Второй взрыв, третий…
Зина упала на тротуар. Трамвай разнесло в щепки. Заискрились оборванные контактные провода при замыкании, попадая на металлические детали разорванного на стальные куски трамвая. Груды убитых граждан. Заметались на остановке раненые и искалеченные, в основном женщины и дети. Поваленная лошадь с оторванной задней конечностью неистово ржала и настойчиво пыталась подняться. Людские тела были разбросаны и размазаны по окровавленной булыжной мостовой. Стон и плач, проклятие и негодование неслось со всех сторон.
Голова Зины гудела, как колокол. Перед глазами летали какие-то рваные темные пятна, мешающие ей разглядеть реальность из-за искусственной потери их приспособляемости к рассмотрению предметов на различных расстояниях. Но вот, наконец, аккомодация пришла в норму, и она отчетливо увидела испачканного гарью мальчишку лет восьми-девяти, наклонившегося к убитой женщине. Потом он припал к ней и стал целовать в щеки, причитая: «Мама, мама, что же они наделали!?»
К месту трагедии спешили ленинградцы, а где-то сигналили кареты скорой помощи и пожарные машины.

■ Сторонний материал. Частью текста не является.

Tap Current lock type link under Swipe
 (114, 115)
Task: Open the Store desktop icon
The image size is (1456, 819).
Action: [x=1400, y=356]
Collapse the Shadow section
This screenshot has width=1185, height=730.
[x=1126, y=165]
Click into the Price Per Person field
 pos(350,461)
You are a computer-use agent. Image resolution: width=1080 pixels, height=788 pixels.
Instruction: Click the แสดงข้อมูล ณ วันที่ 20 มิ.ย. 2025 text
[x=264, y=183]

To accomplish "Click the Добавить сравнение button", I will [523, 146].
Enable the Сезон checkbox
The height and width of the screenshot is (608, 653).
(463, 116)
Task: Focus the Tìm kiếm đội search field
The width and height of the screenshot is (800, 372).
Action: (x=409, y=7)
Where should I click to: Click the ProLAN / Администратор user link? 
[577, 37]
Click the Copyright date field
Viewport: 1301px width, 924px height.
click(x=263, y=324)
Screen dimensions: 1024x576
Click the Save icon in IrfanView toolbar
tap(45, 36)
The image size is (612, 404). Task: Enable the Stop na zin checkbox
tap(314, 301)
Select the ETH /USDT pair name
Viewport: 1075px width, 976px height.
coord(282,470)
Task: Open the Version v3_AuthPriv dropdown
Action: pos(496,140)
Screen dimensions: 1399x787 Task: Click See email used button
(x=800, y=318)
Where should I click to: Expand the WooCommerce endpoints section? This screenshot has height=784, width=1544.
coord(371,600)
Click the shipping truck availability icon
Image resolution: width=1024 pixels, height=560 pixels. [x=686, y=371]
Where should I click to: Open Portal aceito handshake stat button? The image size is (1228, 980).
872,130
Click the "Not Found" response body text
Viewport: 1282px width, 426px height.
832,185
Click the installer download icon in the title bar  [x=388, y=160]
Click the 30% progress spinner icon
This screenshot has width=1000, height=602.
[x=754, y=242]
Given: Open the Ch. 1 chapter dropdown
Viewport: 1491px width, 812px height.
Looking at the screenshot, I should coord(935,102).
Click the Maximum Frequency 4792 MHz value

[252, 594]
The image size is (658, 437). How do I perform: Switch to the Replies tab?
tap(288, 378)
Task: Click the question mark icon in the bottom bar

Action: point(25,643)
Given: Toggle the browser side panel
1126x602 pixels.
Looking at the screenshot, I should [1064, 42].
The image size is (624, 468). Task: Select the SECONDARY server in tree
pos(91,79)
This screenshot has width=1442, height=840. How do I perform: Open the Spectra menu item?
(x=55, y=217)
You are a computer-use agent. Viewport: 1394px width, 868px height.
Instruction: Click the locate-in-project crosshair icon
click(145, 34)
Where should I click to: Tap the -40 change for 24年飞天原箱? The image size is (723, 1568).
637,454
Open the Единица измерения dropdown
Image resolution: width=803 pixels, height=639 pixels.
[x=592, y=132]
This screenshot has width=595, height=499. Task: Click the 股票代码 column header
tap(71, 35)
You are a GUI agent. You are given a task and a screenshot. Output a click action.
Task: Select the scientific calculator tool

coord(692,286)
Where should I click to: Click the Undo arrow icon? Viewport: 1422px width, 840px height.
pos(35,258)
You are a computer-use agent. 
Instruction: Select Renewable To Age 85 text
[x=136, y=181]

Зина встала, отряхнулась и поняла, что здесь в обстановке разберутся те, кому положено по службе это делать. У неё же было ответственное оперативное задание — установить конкретного человека, возможно проживающего в названном доме. Его подозревали органы госбезопасности в наведении самолетов противника светом мощного электрического фонаря и запуском зеленых ракет. Установ-щица действовала от имени милиции, и в частности уголовного розыска. Она посетила домоуправление, выписала всех проживающих в доме, поговорила с дворниками и сторожами недалеко от дома расположенной механической мастерской. Все собранные данные она понесла оперативникам. В ходе анализа материалов они пришли к выводу, что этим человеком мог быть только одинокий житель квартиры № 34 Жигало Никанор Ефимович, который до блокады приехал из Латвии к скончавшейся внезапно родственнице.